Dans cet entretien, Christine partage les défis et les leçons de sa carrière, tout en nous éclairant sur les actions essentielles du CICR au Liban. Alors que ce pays continue de faire face à des crises complexes, elle explique comment le travail de l’équipe de RLF vient soulager la souffrance des familles affectées et contribuer à maintenir l’espoir.
Pouvez-vous nous expliquer le rôle spécifique du CICR dans le rétablissement des liens familiaux (RLF) au Liban, ainsi que les activités concrètes menées sur le terrain pour reconnecter les familles séparées ?
Le CICR est basé au Liban depuis 1967 où il mène des activités de protection et d’assistance humanitaire aux personnes affectées. Que ce soit à travers les différents conflits armés internes à partir de 1975 ou le conflit armé international entre le Liban et Israël à partir de 1978, le CICR a réussi, au fil des années, à multiplier et diversifier ses activités de protection des liens familiaux. Pour atteindre l’ensemble des communautés, le CICR a établi des bureaux dans toutes les régions du Liban, notamment au nord, au sud et dans la vallée de la Bekaa, ainsi que deux bureaux dans la capitale, Beyrouth, alors divisée en deux.
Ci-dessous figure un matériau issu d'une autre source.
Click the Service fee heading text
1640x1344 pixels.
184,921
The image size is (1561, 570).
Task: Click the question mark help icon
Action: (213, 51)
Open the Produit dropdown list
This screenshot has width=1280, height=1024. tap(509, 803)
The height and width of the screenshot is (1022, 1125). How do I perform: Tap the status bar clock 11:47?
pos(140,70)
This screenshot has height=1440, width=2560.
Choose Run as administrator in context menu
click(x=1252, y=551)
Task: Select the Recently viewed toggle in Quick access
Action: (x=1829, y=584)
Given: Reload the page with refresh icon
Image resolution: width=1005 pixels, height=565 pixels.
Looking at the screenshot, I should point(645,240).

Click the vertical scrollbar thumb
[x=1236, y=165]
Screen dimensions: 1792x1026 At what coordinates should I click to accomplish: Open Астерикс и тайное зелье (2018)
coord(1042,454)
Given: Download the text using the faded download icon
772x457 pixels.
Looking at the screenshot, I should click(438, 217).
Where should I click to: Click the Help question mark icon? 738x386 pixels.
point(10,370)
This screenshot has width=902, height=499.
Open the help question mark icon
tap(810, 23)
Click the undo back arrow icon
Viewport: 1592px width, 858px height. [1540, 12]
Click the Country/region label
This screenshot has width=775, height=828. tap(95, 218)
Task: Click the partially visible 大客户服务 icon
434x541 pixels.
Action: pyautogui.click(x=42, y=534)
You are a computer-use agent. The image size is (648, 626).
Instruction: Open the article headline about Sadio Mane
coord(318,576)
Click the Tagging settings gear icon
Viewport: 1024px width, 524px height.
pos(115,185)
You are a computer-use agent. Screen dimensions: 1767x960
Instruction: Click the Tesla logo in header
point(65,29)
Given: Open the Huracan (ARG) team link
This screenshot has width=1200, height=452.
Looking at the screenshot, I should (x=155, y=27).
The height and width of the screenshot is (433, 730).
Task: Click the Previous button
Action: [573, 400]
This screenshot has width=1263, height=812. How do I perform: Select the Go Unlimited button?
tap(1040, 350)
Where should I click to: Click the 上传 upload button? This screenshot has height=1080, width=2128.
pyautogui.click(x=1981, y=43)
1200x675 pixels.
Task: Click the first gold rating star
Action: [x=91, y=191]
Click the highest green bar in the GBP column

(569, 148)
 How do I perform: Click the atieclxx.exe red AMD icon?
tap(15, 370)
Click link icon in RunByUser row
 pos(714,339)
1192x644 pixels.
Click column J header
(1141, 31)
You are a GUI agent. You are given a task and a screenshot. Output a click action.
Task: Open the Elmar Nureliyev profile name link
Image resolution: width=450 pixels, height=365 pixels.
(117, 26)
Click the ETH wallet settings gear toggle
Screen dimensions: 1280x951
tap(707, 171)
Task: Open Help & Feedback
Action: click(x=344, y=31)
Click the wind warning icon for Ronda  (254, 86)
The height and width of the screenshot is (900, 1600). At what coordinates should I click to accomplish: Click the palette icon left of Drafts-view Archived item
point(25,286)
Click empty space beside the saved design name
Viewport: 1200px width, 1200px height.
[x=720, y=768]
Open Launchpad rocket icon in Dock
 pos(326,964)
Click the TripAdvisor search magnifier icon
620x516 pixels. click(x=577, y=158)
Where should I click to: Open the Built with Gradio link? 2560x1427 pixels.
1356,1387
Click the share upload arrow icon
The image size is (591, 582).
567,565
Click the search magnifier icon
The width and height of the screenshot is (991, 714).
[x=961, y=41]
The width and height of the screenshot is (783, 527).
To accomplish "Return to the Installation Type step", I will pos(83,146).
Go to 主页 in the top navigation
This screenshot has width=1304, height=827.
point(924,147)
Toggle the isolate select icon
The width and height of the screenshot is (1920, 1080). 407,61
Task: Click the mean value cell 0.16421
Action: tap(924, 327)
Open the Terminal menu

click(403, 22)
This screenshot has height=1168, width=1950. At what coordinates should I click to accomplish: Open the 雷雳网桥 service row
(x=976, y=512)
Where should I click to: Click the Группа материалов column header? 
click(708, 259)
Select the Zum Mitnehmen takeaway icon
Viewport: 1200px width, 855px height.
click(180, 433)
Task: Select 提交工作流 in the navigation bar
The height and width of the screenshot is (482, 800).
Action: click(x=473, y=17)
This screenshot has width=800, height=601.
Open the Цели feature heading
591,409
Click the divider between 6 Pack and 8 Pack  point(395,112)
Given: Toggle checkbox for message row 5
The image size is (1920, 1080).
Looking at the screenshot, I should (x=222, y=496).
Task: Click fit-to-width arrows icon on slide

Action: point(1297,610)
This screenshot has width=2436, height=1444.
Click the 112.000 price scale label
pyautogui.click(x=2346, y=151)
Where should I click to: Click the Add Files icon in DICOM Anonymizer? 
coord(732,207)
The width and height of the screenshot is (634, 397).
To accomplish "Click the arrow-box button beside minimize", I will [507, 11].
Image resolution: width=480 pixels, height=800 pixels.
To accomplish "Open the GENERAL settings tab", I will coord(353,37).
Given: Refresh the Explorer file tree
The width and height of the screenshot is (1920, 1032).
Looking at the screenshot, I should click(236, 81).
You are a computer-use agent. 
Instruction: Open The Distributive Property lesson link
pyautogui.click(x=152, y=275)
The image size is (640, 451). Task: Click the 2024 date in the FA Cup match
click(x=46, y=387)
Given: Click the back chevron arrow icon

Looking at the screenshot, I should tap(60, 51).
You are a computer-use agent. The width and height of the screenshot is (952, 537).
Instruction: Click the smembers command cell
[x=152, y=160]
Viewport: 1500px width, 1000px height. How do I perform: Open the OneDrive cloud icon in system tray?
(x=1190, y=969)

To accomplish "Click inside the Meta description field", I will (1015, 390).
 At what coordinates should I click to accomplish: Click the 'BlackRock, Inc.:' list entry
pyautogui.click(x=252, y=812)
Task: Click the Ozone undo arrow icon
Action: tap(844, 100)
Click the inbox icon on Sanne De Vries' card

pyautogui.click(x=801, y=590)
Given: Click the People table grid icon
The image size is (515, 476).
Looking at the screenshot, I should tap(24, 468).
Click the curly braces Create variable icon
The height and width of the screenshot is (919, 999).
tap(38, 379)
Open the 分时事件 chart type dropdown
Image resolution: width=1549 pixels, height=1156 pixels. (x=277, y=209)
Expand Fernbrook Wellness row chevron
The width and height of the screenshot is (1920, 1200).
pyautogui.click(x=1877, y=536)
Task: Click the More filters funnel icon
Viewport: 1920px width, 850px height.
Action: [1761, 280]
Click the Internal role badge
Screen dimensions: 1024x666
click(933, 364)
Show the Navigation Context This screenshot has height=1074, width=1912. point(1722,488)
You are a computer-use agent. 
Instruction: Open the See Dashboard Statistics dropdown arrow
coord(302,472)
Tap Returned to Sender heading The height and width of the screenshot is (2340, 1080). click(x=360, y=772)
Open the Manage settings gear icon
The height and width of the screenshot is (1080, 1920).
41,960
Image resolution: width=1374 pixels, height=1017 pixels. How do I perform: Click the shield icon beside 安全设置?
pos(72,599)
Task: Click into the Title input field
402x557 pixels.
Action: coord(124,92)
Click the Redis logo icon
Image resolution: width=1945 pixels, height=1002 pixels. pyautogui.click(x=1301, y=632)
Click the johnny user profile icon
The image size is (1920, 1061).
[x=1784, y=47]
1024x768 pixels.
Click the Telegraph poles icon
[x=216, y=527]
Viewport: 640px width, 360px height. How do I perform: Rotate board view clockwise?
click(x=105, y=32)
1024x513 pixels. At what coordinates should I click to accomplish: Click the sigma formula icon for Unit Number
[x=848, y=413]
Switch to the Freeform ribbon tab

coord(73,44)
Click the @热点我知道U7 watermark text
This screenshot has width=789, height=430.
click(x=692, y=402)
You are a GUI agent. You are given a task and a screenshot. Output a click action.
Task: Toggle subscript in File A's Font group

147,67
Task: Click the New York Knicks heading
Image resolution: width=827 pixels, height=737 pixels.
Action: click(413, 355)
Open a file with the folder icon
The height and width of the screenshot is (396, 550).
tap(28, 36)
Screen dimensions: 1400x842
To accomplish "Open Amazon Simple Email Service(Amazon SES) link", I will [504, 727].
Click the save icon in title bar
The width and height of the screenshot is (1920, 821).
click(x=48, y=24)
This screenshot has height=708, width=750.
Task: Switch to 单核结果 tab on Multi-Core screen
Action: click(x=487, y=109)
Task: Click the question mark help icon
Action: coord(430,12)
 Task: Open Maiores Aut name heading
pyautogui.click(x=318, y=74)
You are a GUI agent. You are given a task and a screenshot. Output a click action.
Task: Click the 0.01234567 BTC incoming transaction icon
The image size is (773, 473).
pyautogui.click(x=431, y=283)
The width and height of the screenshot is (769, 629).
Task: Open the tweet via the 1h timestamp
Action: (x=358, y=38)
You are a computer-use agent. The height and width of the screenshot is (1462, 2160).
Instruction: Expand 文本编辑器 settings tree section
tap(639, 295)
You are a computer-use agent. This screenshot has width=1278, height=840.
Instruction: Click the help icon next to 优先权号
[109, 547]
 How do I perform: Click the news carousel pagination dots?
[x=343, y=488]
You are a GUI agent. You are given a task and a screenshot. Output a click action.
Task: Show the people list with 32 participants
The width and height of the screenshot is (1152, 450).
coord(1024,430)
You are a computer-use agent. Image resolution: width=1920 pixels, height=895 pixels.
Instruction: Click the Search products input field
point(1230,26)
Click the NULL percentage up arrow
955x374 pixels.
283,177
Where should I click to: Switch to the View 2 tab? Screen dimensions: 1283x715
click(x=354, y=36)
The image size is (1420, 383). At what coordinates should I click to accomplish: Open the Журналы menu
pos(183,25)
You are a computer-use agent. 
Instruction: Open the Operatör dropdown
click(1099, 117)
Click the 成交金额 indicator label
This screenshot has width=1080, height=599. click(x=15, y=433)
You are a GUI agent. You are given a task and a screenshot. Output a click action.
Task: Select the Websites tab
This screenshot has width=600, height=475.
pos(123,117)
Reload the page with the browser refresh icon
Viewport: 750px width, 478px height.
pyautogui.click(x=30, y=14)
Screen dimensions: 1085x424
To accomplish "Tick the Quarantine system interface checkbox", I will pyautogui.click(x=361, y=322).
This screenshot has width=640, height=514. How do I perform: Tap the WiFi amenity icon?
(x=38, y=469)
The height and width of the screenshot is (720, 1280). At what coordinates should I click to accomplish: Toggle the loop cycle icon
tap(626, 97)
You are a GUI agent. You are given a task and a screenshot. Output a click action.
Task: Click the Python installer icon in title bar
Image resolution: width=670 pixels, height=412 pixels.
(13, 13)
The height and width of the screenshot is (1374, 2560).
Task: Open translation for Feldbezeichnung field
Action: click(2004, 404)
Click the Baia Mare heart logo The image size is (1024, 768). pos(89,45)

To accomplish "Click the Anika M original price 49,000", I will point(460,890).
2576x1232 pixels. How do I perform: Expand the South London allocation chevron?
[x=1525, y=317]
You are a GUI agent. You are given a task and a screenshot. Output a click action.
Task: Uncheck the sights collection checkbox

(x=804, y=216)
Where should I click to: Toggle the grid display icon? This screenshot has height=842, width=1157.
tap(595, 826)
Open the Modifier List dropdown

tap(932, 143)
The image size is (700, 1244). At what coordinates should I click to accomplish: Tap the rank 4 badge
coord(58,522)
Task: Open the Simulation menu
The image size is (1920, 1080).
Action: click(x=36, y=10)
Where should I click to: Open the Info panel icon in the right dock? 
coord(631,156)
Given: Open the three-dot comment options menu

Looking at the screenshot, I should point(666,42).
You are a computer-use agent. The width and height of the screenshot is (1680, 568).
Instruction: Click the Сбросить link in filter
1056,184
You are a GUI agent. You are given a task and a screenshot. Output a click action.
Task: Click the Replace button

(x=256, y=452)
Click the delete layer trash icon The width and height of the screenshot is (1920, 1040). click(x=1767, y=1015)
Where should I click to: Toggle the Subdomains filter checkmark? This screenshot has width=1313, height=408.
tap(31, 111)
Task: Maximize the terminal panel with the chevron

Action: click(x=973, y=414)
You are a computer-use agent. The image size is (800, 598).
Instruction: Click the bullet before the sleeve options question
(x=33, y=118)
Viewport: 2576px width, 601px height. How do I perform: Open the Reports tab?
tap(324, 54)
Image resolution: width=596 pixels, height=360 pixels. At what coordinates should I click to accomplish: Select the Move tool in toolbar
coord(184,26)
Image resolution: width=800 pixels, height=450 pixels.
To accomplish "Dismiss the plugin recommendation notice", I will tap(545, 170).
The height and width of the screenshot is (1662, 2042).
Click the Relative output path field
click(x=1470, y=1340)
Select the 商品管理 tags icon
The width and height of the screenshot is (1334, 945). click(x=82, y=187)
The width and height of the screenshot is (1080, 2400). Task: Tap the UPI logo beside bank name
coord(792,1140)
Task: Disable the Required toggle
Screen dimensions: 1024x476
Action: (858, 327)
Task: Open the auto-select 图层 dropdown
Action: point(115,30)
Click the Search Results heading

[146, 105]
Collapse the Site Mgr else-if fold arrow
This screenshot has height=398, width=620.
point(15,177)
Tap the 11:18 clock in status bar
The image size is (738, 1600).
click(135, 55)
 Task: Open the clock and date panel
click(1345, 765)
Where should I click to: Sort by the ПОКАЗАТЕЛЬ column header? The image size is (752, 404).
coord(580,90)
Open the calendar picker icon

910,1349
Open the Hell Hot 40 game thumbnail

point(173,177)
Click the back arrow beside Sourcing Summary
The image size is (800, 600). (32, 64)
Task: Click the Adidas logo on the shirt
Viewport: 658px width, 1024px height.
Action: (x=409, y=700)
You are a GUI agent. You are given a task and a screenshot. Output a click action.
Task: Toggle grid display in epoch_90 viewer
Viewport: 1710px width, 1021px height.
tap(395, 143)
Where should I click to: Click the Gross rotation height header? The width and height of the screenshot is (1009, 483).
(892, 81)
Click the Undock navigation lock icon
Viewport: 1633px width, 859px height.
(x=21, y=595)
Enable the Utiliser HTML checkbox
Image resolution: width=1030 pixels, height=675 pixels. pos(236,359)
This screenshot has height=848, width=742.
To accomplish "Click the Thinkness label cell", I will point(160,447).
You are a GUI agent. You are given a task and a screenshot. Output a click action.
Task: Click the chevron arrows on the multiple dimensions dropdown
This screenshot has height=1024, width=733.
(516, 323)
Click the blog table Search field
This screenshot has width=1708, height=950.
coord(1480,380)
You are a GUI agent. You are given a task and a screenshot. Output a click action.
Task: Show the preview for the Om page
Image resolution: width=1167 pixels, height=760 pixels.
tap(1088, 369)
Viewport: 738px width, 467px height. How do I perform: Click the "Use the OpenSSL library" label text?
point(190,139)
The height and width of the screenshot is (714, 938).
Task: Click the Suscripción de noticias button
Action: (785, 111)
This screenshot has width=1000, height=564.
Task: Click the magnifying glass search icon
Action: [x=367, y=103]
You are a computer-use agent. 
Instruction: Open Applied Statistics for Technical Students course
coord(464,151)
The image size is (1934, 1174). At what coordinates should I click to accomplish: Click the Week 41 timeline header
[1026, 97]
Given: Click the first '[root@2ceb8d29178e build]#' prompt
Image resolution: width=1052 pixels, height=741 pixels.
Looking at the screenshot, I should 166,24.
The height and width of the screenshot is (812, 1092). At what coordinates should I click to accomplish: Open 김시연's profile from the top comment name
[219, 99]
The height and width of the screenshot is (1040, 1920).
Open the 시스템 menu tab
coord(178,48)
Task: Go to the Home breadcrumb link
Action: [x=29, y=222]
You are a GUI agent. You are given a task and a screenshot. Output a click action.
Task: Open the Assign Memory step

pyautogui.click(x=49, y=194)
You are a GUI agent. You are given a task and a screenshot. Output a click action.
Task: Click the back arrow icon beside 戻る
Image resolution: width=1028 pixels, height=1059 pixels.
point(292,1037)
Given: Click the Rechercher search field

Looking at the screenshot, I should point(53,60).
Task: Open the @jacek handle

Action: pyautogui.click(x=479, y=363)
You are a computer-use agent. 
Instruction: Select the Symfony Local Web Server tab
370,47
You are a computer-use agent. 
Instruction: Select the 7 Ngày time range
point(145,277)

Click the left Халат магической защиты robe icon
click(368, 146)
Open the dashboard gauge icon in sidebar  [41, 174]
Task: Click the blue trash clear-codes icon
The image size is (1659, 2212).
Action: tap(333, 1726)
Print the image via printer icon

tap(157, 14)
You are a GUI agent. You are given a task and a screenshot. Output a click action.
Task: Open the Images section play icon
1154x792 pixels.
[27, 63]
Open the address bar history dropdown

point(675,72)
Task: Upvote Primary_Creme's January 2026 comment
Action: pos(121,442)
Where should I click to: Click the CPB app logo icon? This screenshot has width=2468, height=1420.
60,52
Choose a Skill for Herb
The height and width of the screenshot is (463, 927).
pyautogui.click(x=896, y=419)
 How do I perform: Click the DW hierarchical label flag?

Dans ce pays dévasté par les guerres, où les enlèvements faisaient malheureusement partie du quotidien, notre mission a été, et demeure, d’enregistrer et de suivre les personnes pour prévenir leur disparition, informer leurs familles de leur sort, réunir et rapatrier les membres de familles séparées, collecter, gérer et transmettre les informations sur les personnes décédées. Depuis 2011, nous œuvrons également à promouvoir et à soutenir l’Etat libanais dans la mise en place de mécanismes visant à élucider le sort des personnes portées disparues durant la guerre civile (1975-1990).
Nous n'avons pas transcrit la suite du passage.